Traditional phishing email detection relies on static rules and classifiers, which only simply label emails as legitimate/phishing and cannot simulate the complex investigation processes of SOC analysts (such as extracting indicators, querying intelligence, comparing with historical data, etc.). Agentic SOC aims to automate real SOC investigation workflows, not pursuing pure classification accuracy, but focusing on interpretability, structured decision-making, and SOC-style reasoning processes.

## Core Architecture: Six-Layer Agent Pipeline

The system decomposes the SOC workflow into six specialized agents, orchestrated via LangGraph:
1. IOC Agent: Extracts security indicators from emails, such as senders, URLs, and domains;
2. Threat Agent: Analyzes behavioral patterns like impersonation attempts, social engineering tactics, and urgency manipulation;
3. VirusTotal Agent: Calls APIs to obtain real-time intelligence such as malicious/suspicious scores for URLs;
4. Memory Agent: Matches known phishing patterns and repeated scam structures;
5. Reasoning Agent: Aggregates signals from the first four layers, uses GPT-4.1-mini to generate risk scores (0-100), classifications (legitimate/suspicious/phishing), and structured reasoning explanations;
6. Report Agent: Generates SOC-style reports containing final rulings, risk scores, and indicator lists.

## Tech Stack and Memory System Design

**Tech Stack**: Backend uses Python+FastAPI+LangGraph+GPT-4.1-mini+VirusTotal API; Frontend uses React+TailwindCSS, supporting extensions for tools like AbuseIPDB and URLScan.io.
**Memory System**: Stores known phishing patterns, detects repeated attack structures, enhances contextual reasoning and risk score stability, enabling the system to have continuous learning capabilities, which differentiates it from traditional classifiers.

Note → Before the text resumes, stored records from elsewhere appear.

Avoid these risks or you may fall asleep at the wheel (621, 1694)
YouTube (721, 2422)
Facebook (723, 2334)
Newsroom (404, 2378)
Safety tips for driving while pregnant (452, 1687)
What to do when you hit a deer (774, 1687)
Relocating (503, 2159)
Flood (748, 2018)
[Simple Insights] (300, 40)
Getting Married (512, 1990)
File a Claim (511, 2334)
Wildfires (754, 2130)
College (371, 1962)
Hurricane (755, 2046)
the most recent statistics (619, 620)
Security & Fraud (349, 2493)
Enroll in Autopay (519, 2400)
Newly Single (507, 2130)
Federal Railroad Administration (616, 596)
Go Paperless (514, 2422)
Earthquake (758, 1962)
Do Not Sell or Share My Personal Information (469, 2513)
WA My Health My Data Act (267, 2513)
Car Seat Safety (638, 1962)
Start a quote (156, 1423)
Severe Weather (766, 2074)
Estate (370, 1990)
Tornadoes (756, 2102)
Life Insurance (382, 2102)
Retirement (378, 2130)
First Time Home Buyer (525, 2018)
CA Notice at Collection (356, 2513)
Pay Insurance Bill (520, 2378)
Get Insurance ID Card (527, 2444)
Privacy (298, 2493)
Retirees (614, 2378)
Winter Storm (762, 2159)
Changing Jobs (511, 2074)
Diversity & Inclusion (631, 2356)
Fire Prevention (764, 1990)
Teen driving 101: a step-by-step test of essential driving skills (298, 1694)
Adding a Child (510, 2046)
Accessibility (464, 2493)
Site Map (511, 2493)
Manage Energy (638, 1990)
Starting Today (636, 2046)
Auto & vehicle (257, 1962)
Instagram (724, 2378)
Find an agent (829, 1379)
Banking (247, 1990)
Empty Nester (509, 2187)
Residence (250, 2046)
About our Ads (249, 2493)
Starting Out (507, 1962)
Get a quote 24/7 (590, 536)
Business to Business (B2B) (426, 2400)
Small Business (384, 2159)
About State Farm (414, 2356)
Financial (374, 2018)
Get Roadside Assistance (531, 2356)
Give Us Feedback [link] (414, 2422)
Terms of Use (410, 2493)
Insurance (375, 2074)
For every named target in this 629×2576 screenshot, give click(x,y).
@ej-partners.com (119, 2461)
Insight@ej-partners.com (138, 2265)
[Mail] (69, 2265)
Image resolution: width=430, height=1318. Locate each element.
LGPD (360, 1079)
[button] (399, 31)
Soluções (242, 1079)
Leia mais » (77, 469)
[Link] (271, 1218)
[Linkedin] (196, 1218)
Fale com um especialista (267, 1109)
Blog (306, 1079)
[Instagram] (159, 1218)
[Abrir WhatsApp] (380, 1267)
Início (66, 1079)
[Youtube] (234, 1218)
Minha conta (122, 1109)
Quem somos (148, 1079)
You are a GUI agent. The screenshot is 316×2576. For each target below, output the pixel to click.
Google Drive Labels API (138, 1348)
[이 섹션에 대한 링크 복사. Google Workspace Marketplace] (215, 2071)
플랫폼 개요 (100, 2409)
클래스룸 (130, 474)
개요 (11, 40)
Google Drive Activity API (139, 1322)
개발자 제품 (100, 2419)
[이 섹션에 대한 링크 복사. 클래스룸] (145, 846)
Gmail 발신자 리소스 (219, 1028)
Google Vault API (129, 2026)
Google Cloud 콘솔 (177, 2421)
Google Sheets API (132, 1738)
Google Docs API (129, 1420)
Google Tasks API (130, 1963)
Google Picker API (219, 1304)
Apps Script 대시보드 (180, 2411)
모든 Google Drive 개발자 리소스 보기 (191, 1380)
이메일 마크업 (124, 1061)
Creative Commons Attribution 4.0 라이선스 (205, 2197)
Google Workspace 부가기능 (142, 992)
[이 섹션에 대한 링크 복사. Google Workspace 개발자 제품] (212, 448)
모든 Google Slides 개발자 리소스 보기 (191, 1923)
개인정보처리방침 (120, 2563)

## Evaluation Methods and Dataset

The project provides an evaluation pipeline. Running `python evaluate.py` outputs evaluation_result.json, evaluation_report.json, SOC metrics (accuracy/precision/recall), and a confusion matrix. The dataset includes approximately 40 samples: phishing emails, legitimate emails, and edge cases (e.g., Google Form scams, domain spoofing).

## Application Value and Summary

**Application Value**: Demonstrates directions such as multi-agent SOC reasoning, LLM-assisted decision-making, real-time intelligence integration, memory-enhanced detection, interpretability, and evaluation-driven AI security.
**Summary**: Agentic SOC represents a shift from static classifiers to reasoning-driven workflows. While improving detection accuracy, it provides interpretability and decision transparency that traditional rule engines lack, making it a valuable reference for teams exploring AI applications in SOC.